Kaing Guek Eav, or Comrade Duch, who died on Wednesday was the first member of the Khmer Rouge leadership to face trial for his role within a regime blamed for at least 1.7 million deaths in the “killing fields” of Cambodia from 1975 to 1979.
In 2010, a U.N.-backed tribunal found him guilty of mass murder, torture and crimes against humanity at Tuol Sleng prison, a former Phnom Penh high school that still stands as a memorial to the atrocities committed inside.
“I feel relieved that I have got some justice,” said Norng Chan Phal, 51, a survivor, when asked for his response to the death in hospital of Duch, who was 77 and had been ill in recent years.
Chan Phal lost both his parents when incarcerated as a boy with his family at Tuol Sleng, codenamed “S-21”.
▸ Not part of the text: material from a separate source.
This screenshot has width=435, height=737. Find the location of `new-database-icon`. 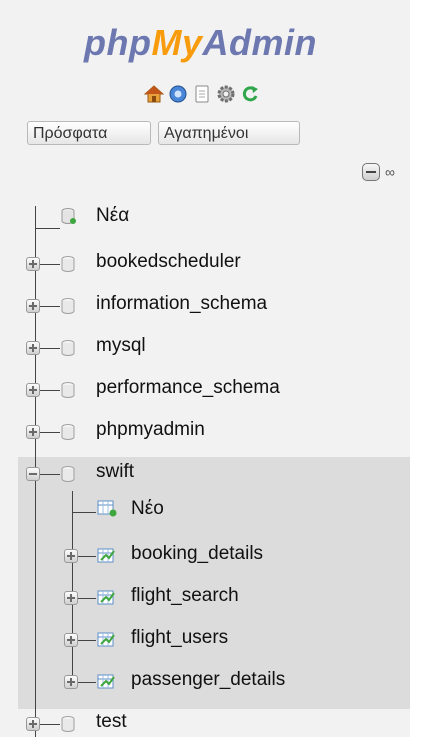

Under Duch’s leadership, detainees at the jail were ordered to suppress cries of agony as guards, many of whom were teenagers, sought to extract confessions for non-existent crimes through torture.
Youk Chhang, another survivor, said he hoped young people would find lessons in the eventual punishment and death of Duch
“His death brings some form of justice to us and perhaps the fallen can now rest in peace,” said Youk Chhang who runs a research centre that provides documents on Khmer Rouge rule for courts.
But on the streets of the capital, some young people were frank about the fading knowledge about the period.
Checking his smart phone on a motorbike facing the riverfront, Leang Pheng, 25, said he was aware of Duch’s death but he didn’t know he had been convicted of a crime.
“There is modern technology, most young people play TikTok, Facebook and watch YouTube,” said Leang Pheng, a science engineer, who also said he was unsure what Duch’s death meant.
Chamroeun, 25, another resident of the capital, said while he knew about the Khmer Rouge because of the hardships his parents faced, he felt people now didn’t want to dig up the bloody past.
“People just don’t want to think about bitter memories from the past, it’s just old people who talk about their stories, ” said Chamroeun, who asked only to be identified by his first name.